Activity
Each line of the material below with the word "field" is to be reported.

Records for the task
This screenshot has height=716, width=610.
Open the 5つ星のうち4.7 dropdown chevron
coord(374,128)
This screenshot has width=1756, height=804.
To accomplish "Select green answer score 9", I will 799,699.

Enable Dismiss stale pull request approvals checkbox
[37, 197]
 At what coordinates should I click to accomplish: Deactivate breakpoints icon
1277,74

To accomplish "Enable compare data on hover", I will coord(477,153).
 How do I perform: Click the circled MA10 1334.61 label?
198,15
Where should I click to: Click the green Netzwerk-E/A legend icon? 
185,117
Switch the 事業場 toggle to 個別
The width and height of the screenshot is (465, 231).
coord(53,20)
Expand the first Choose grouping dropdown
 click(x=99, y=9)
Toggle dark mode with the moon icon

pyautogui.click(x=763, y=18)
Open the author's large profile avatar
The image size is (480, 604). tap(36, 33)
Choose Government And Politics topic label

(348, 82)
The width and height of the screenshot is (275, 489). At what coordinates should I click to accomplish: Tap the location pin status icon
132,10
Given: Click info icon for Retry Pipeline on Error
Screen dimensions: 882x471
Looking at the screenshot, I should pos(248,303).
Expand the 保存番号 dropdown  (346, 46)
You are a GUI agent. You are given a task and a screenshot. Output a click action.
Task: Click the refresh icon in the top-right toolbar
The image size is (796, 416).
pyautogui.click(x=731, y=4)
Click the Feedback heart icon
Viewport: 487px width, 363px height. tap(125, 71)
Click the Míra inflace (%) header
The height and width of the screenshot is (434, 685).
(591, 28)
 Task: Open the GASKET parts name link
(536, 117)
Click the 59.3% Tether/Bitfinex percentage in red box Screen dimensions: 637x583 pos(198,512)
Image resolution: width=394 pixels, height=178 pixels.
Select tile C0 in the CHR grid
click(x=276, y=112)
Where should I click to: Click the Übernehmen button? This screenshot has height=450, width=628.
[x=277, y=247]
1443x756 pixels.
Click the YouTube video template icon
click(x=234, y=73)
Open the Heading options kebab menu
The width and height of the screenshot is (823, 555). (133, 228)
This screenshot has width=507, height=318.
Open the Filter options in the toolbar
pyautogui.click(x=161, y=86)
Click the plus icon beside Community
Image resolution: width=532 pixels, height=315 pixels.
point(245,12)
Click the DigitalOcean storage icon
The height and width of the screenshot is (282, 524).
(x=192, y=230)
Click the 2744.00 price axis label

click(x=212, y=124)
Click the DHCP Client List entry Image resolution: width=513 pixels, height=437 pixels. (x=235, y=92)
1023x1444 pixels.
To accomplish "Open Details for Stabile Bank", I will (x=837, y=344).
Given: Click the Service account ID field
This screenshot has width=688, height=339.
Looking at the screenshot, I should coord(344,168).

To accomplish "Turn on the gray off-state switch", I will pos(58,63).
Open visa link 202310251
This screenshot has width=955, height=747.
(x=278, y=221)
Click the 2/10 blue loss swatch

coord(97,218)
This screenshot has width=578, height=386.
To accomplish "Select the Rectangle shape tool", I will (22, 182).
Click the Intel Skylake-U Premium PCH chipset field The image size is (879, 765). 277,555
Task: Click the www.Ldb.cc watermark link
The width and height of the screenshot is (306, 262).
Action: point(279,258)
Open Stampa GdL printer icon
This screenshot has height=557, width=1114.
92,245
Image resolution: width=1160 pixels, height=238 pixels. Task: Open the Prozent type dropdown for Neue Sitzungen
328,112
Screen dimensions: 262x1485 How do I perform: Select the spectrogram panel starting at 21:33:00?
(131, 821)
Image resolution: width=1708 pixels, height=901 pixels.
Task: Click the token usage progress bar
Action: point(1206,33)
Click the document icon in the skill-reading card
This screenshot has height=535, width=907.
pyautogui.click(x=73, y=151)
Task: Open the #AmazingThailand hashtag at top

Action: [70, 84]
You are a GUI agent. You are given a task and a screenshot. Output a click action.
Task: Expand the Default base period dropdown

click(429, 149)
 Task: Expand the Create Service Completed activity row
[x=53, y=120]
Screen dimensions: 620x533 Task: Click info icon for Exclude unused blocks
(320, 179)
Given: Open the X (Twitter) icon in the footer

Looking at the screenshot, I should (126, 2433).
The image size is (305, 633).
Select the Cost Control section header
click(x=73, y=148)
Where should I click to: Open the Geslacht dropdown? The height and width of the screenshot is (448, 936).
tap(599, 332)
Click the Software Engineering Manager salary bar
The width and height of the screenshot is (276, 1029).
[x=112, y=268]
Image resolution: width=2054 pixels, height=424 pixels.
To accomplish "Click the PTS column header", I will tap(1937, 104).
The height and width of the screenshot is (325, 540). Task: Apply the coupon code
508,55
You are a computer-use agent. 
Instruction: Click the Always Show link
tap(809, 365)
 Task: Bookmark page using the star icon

Response area
Given: Click the Service account ID field
Click the Intel Skylake-U Premium PCH chipset field The image size is (879, 765). 277,555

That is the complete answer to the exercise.